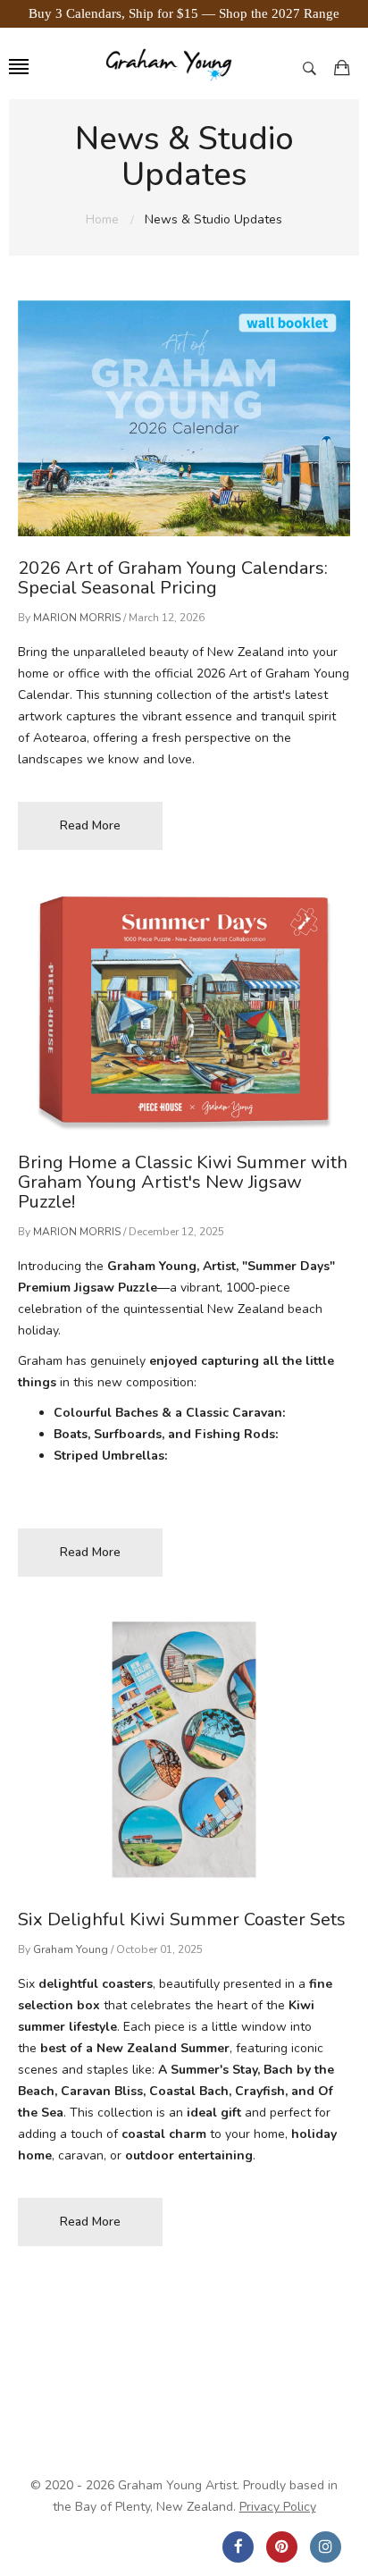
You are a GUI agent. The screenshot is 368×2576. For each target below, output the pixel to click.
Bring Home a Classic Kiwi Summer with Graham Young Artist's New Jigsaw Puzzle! (182, 1182)
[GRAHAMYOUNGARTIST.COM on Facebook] (238, 2547)
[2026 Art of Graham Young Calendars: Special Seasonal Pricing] (184, 418)
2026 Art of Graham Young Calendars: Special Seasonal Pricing (173, 578)
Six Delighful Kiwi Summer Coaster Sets (182, 1919)
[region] (184, 14)
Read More (90, 825)
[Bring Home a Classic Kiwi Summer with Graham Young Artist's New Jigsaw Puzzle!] (184, 1013)
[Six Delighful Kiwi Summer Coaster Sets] (184, 1754)
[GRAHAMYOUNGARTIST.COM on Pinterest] (281, 2547)
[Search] (314, 67)
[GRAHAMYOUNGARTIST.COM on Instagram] (325, 2547)
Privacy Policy (277, 2506)
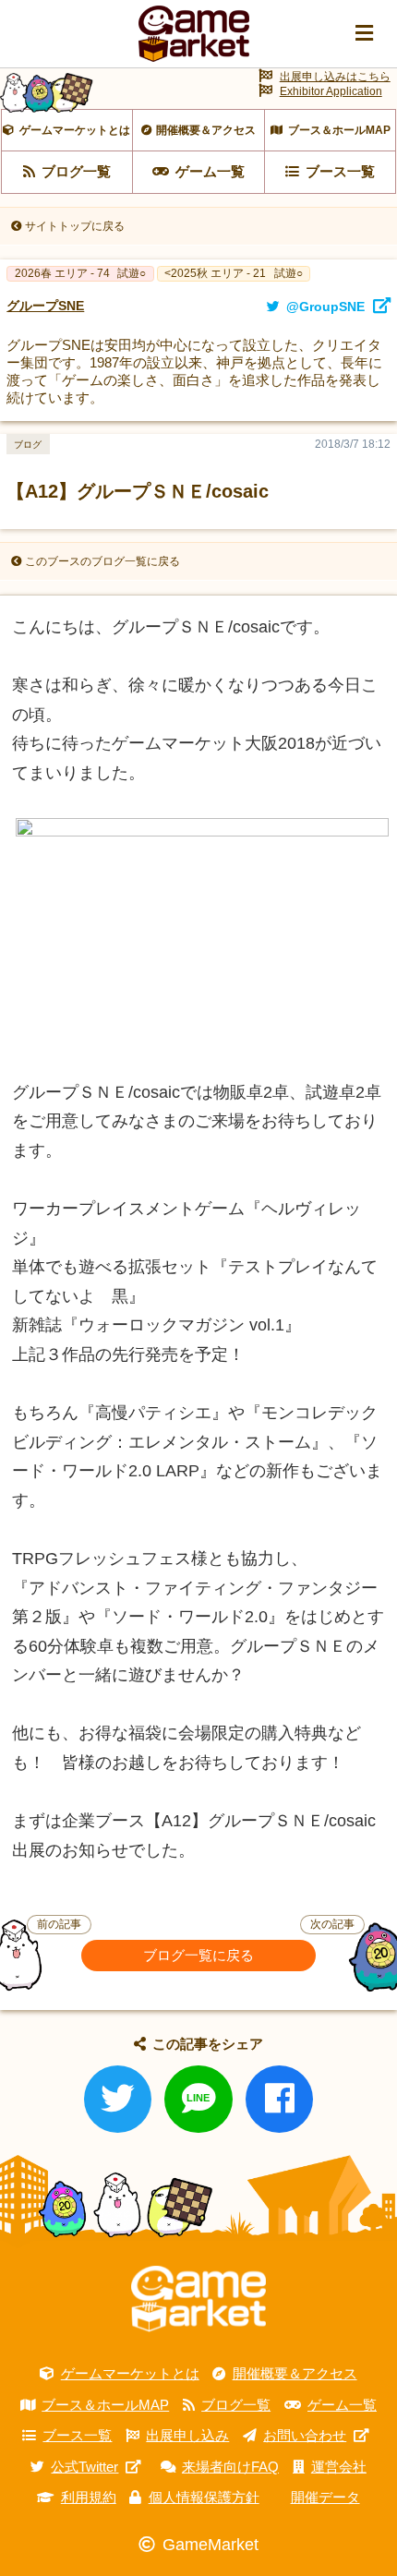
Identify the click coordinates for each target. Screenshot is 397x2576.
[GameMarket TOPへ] (198, 2298)
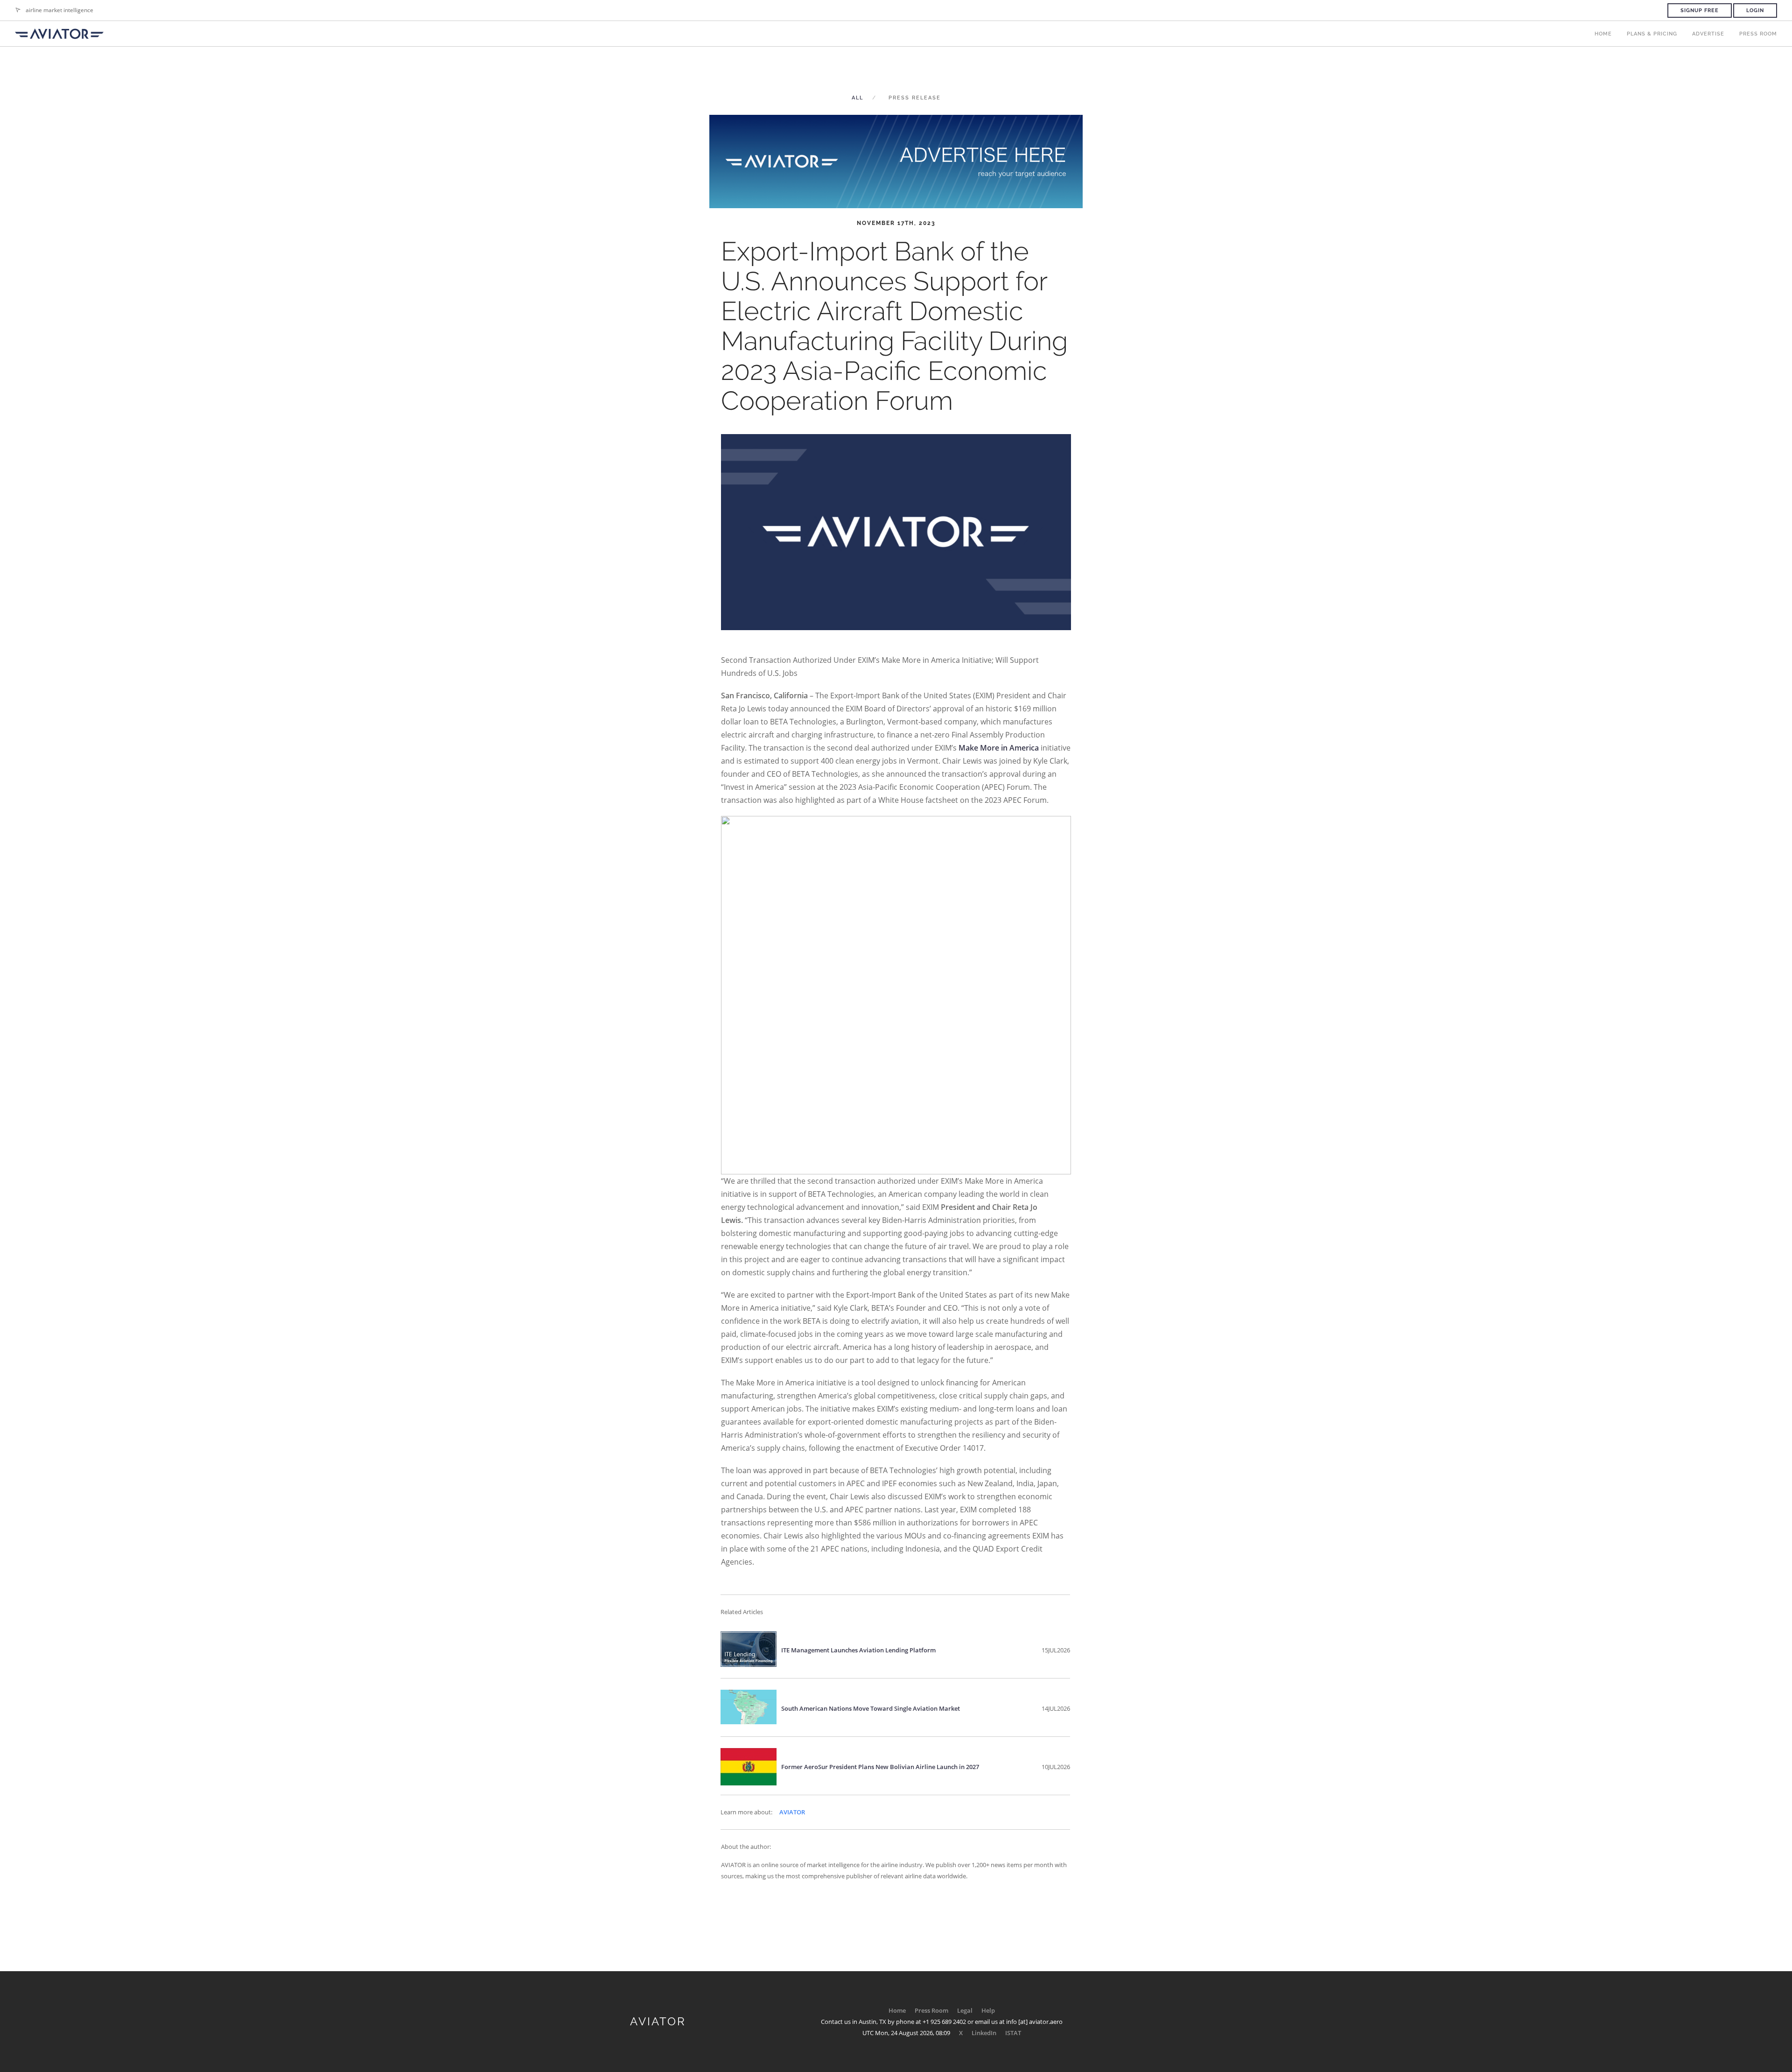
^^^^^^^^^^^^^^^^
### Task prompt
Convert the records above into a numbered list, one line per item, skipping blank lines and leaving out the pictures.

### Task response
1. You are a GUI agent. The screenshot is 368×2576. For each target below, output the pixel to click.
2. Bring Home a Classic Kiwi Summer with Graham Young Artist's New Jigsaw Puzzle! (182, 1182)
3. [GRAHAMYOUNGARTIST.COM on Facebook] (238, 2547)
4. [2026 Art of Graham Young Calendars: Special Seasonal Pricing] (184, 418)
5. 2026 Art of Graham Young Calendars: Special Seasonal Pricing (173, 578)
6. Six Delighful Kiwi Summer Coaster Sets (182, 1919)
7. [region] (184, 14)
8. Read More (90, 825)
9. [Bring Home a Classic Kiwi Summer with Graham Young Artist's New Jigsaw Puzzle!] (184, 1013)
10. [Six Delighful Kiwi Summer Coaster Sets] (184, 1754)
11. [GRAHAMYOUNGARTIST.COM on Pinterest] (281, 2547)
12. [Search] (314, 67)
13. [GRAHAMYOUNGARTIST.COM on Instagram] (325, 2547)
14. Privacy Policy (277, 2506)
15. Identify the click coordinates for each target. Screenshot is 397x2576.
16. [GameMarket TOPへ] (198, 2298)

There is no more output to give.